Marshall woman graduates from disability advocacy program

MARSHALL – When Lyz Lano of Marshall broke her neck in a car crash in 1999 at the age of 16, it changed her life forever. She is paralyzed from the mid-chest down.

“It affected my arms – I can’t move my fingers,” she said.

Lano, who is originally from Norwood-Young America, moved to Marshall to attend Southwest Minnesota State University. She graduated with a degree in psychology and would like to pursue graduate studies in biopsychology in the Twin Cities.

Wanting to know more about other people with disabilities and to learn to advocate for herself and others, Lano enrolled in the Partners in Policymaking advocacy training program and graduated in May.

Lano said she didn’t know what to expect going in, but after taking it she feels “enlightened and empowered.”

Partners in Policymaking is a leadership training program that began in Minnesota 26 years ago. It “teaches self advocates and parents about the power of personal and group advocacy and best practices in the field, to change the way people with developmental disabilities are supported, viewed, taught, live and work,” according to its website, The program has expanded nationally and internationally.

The class met one weekend a month for eight months – September through May, excluding December, at the Marriott Inn in Bloomington, Lano said.

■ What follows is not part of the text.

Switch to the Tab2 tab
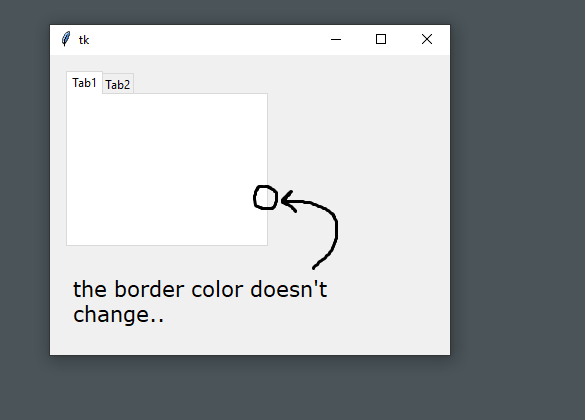The height and width of the screenshot is (420, 585). 118,84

“Each weekend has a different theme – history, inclusive education, customized employment and county, state and federal government,” she said. “We had speakers come in and we visited the Capitol in St. Paul.”

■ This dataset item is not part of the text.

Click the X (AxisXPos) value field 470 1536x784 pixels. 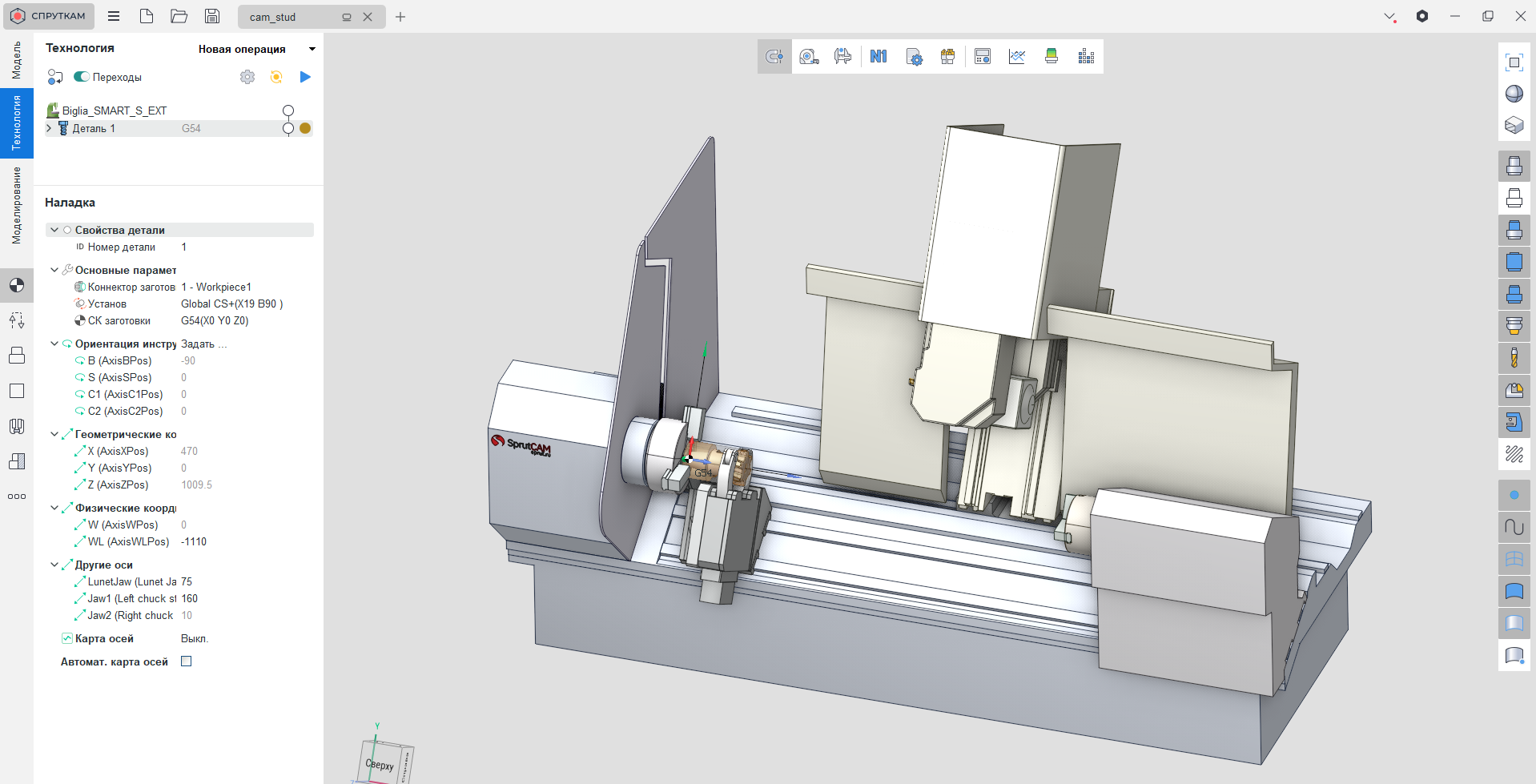point(190,451)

Lano said she learned that disability benefits and Medicaid are often “cut to try to balance the budget – these are services that people absolutely need and can’t live without.”

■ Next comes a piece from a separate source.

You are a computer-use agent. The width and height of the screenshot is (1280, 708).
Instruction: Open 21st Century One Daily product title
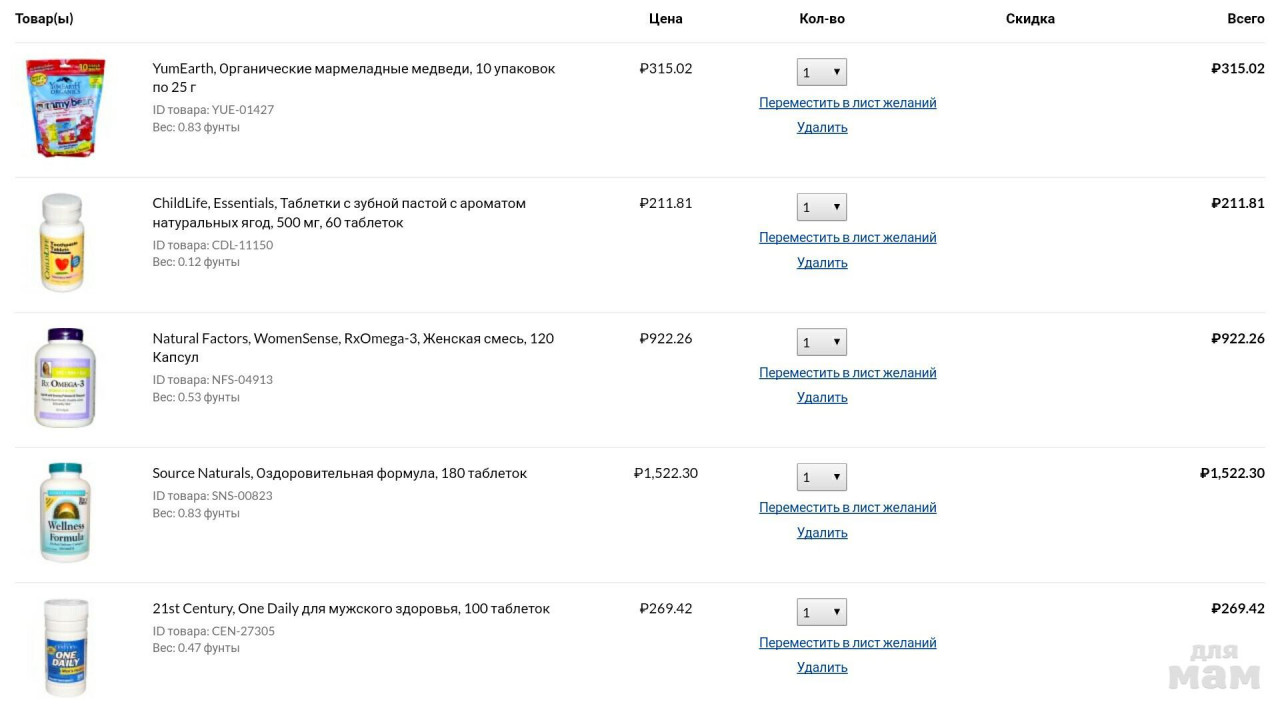click(x=351, y=609)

She learned who people need to contact “in your own community, state – and at every level.”

She has already been more active than before she took the program.

“I’ve been following what’s going on in the state Legislature and a couple times I have contacted representatives about different issues,” she said.

One big issue, she said, is employment for the disabled.

“Seventy-five percent of the disabled are unemployed,” Lano said.

People on disability insurance are kept on a poverty level, she said.

“There is a lot of room for improvement,” she said. “We are still marginalized by society and treated like second class citizens. With the proper supports we could be more self-sufficient.”

She said the program was “a great experience – bonding with people who live the same things as you do so they understand.”

A Facebook page has been set up and her fellow classmates keep in touch with each other and keep informed on legislative changes that affect people with disabilities.

“It’s been a wonderful experience,” Lano said. “I would definitely recommend it to others.”